[Material to process]
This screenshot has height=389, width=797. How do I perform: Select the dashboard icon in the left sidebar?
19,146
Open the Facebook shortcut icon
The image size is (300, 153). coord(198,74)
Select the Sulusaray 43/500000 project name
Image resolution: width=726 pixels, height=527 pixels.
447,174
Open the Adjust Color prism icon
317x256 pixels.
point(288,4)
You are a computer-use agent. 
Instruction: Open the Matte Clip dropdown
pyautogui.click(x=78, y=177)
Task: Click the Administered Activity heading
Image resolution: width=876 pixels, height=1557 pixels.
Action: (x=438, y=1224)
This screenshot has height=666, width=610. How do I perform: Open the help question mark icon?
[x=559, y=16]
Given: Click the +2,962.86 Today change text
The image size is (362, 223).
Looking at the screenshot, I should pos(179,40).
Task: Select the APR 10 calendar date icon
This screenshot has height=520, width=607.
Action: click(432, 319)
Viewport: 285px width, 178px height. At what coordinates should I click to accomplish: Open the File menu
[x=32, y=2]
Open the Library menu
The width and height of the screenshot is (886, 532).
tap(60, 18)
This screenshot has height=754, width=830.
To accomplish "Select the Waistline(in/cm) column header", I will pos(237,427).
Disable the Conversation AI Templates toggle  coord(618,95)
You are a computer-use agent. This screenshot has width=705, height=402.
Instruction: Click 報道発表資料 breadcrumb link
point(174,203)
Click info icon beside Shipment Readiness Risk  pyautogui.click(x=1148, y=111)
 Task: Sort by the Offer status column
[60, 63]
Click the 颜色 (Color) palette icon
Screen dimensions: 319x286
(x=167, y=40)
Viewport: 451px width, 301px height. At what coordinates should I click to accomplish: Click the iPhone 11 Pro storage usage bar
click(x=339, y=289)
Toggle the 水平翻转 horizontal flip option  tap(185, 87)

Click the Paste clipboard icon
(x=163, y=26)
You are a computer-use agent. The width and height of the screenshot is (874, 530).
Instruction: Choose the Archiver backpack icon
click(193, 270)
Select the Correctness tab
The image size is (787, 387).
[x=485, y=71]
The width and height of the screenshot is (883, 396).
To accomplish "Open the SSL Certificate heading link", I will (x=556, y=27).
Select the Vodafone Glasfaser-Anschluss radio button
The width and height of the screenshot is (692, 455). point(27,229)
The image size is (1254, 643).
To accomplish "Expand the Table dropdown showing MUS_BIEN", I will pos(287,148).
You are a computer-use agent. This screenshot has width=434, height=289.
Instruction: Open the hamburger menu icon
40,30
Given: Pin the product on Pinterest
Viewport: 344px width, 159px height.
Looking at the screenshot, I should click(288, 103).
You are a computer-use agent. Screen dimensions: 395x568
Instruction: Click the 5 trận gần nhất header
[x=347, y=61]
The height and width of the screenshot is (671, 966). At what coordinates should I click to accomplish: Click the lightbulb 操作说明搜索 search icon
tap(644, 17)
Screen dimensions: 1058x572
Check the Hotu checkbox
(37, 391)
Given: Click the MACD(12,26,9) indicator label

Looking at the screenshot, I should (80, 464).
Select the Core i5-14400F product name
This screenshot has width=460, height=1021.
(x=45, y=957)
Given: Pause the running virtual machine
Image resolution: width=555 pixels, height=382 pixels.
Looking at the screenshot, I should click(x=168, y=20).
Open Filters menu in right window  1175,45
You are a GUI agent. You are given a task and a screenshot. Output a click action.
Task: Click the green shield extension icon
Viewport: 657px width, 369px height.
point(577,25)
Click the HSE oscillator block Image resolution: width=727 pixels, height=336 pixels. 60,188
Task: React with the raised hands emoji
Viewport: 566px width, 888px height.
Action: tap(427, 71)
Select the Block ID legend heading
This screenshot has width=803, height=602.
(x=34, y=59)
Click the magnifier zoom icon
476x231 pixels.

[Requirement]
Print exactly the lines from the one containing "Click the HSE" through the last line of the records above, both included.

[Response]
Click the HSE oscillator block Image resolution: width=727 pixels, height=336 pixels. 60,188
Task: React with the raised hands emoji
Viewport: 566px width, 888px height.
Action: tap(427, 71)
Select the Block ID legend heading
This screenshot has width=803, height=602.
(x=34, y=59)
Click the magnifier zoom icon
476x231 pixels.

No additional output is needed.